◆ Dataset excerpts:
____________________

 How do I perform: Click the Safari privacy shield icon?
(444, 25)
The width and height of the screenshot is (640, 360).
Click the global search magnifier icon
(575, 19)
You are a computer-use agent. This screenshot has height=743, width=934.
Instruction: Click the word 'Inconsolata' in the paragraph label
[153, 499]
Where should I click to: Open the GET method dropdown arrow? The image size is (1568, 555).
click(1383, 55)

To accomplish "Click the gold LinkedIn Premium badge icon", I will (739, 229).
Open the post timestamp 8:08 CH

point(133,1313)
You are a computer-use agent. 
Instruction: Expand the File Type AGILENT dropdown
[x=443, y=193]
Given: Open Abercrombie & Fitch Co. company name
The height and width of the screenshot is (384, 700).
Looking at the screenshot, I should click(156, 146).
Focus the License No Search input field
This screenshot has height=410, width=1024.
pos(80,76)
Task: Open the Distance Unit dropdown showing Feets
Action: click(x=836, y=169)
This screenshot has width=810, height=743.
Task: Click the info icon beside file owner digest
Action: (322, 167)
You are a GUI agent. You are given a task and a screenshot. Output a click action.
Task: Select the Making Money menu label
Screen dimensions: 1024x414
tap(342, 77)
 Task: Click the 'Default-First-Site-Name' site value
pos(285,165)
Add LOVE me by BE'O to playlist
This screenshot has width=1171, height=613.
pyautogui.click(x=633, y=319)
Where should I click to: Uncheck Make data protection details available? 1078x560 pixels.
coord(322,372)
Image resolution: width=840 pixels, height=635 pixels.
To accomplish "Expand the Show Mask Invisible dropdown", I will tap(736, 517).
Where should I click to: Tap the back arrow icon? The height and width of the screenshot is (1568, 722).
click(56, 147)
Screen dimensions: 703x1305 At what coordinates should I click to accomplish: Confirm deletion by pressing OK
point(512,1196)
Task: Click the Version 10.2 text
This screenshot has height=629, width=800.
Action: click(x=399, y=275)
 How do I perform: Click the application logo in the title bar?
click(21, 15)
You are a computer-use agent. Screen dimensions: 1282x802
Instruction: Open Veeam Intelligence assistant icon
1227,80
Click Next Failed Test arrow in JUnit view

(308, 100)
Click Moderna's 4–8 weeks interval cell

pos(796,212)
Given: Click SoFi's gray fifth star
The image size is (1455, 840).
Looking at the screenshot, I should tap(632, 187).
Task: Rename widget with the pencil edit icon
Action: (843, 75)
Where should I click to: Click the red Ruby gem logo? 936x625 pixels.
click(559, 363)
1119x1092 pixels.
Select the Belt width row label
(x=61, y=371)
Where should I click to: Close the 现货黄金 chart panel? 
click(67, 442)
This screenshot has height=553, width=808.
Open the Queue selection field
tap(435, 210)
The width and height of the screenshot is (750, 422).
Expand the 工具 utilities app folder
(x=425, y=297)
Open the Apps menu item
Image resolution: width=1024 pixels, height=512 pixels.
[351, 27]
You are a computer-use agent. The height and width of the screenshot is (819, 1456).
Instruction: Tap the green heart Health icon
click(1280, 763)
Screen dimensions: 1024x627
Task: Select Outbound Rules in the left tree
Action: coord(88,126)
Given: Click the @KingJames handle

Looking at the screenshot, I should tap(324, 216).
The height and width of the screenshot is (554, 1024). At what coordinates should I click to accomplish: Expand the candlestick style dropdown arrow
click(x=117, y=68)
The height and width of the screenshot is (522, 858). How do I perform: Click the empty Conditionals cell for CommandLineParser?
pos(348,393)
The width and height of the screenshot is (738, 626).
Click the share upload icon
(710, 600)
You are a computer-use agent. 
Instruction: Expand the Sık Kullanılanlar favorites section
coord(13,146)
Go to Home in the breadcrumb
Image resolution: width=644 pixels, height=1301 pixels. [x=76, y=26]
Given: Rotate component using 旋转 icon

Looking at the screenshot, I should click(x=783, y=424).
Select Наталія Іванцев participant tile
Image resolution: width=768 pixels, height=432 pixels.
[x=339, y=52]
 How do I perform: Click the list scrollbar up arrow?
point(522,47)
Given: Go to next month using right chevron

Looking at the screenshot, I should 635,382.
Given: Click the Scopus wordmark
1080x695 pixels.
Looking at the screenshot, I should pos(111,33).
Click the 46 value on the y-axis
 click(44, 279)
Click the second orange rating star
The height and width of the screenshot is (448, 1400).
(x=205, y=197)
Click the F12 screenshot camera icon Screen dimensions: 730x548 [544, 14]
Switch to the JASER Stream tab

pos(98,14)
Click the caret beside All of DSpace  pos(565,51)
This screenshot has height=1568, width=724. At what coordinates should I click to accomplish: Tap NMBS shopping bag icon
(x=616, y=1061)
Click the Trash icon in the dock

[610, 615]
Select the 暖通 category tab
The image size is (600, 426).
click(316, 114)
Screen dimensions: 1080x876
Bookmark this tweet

____________________

◆ What you should do: Copy out the records in full, matching every line character for character.

◆ Worked solution:
 How do I perform: Click the Safari privacy shield icon?
(444, 25)
The width and height of the screenshot is (640, 360).
Click the global search magnifier icon
(575, 19)
You are a computer-use agent. This screenshot has height=743, width=934.
Instruction: Click the word 'Inconsolata' in the paragraph label
[153, 499]
Where should I click to: Open the GET method dropdown arrow? The image size is (1568, 555).
click(1383, 55)

To accomplish "Click the gold LinkedIn Premium badge icon", I will (739, 229).
Open the post timestamp 8:08 CH

point(133,1313)
You are a computer-use agent. 
Instruction: Expand the File Type AGILENT dropdown
[x=443, y=193]
Given: Open Abercrombie & Fitch Co. company name
The height and width of the screenshot is (384, 700).
Looking at the screenshot, I should click(156, 146).
Focus the License No Search input field
This screenshot has height=410, width=1024.
pos(80,76)
Task: Open the Distance Unit dropdown showing Feets
Action: click(x=836, y=169)
This screenshot has width=810, height=743.
Task: Click the info icon beside file owner digest
Action: (322, 167)
You are a GUI agent. You are given a task and a screenshot. Output a click action.
Task: Select the Making Money menu label
Screen dimensions: 1024x414
tap(342, 77)
 Task: Click the 'Default-First-Site-Name' site value
pos(285,165)
Add LOVE me by BE'O to playlist
This screenshot has width=1171, height=613.
pyautogui.click(x=633, y=319)
Where should I click to: Uncheck Make data protection details available? 1078x560 pixels.
coord(322,372)
Image resolution: width=840 pixels, height=635 pixels.
To accomplish "Expand the Show Mask Invisible dropdown", I will tap(736, 517).
Where should I click to: Tap the back arrow icon? The height and width of the screenshot is (1568, 722).
click(56, 147)
Screen dimensions: 703x1305 At what coordinates should I click to accomplish: Confirm deletion by pressing OK
point(512,1196)
Task: Click the Version 10.2 text
This screenshot has height=629, width=800.
Action: click(x=399, y=275)
 How do I perform: Click the application logo in the title bar?
click(21, 15)
You are a computer-use agent. Screen dimensions: 1282x802
Instruction: Open Veeam Intelligence assistant icon
1227,80
Click Next Failed Test arrow in JUnit view

(308, 100)
Click Moderna's 4–8 weeks interval cell

pos(796,212)
Given: Click SoFi's gray fifth star
The image size is (1455, 840).
Looking at the screenshot, I should tap(632, 187).
Task: Rename widget with the pencil edit icon
Action: (843, 75)
Where should I click to: Click the red Ruby gem logo? 936x625 pixels.
click(559, 363)
1119x1092 pixels.
Select the Belt width row label
(x=61, y=371)
Where should I click to: Close the 现货黄金 chart panel? 
click(67, 442)
This screenshot has height=553, width=808.
Open the Queue selection field
tap(435, 210)
The width and height of the screenshot is (750, 422).
Expand the 工具 utilities app folder
(x=425, y=297)
Open the Apps menu item
Image resolution: width=1024 pixels, height=512 pixels.
[351, 27]
You are a computer-use agent. The height and width of the screenshot is (819, 1456).
Instruction: Tap the green heart Health icon
click(1280, 763)
Screen dimensions: 1024x627
Task: Select Outbound Rules in the left tree
Action: coord(88,126)
Given: Click the @KingJames handle

Looking at the screenshot, I should tap(324, 216).
The height and width of the screenshot is (554, 1024). At what coordinates should I click to accomplish: Expand the candlestick style dropdown arrow
click(x=117, y=68)
The height and width of the screenshot is (522, 858). How do I perform: Click the empty Conditionals cell for CommandLineParser?
pos(348,393)
The width and height of the screenshot is (738, 626).
Click the share upload icon
(710, 600)
You are a computer-use agent. 
Instruction: Expand the Sık Kullanılanlar favorites section
coord(13,146)
Go to Home in the breadcrumb
Image resolution: width=644 pixels, height=1301 pixels. [x=76, y=26]
Given: Rotate component using 旋转 icon

Looking at the screenshot, I should click(x=783, y=424).
Select Наталія Іванцев participant tile
Image resolution: width=768 pixels, height=432 pixels.
[x=339, y=52]
 How do I perform: Click the list scrollbar up arrow?
point(522,47)
Given: Go to next month using right chevron

Looking at the screenshot, I should 635,382.
Given: Click the Scopus wordmark
1080x695 pixels.
Looking at the screenshot, I should pos(111,33).
Click the 46 value on the y-axis
 click(44, 279)
Click the second orange rating star
The height and width of the screenshot is (448, 1400).
(x=205, y=197)
Click the F12 screenshot camera icon Screen dimensions: 730x548 [544, 14]
Switch to the JASER Stream tab

pos(98,14)
Click the caret beside All of DSpace  pos(565,51)
This screenshot has height=1568, width=724. At what coordinates should I click to accomplish: Tap NMBS shopping bag icon
(x=616, y=1061)
Click the Trash icon in the dock

[610, 615]
Select the 暖通 category tab
The image size is (600, 426).
click(316, 114)
Screen dimensions: 1080x876
Bookmark this tweet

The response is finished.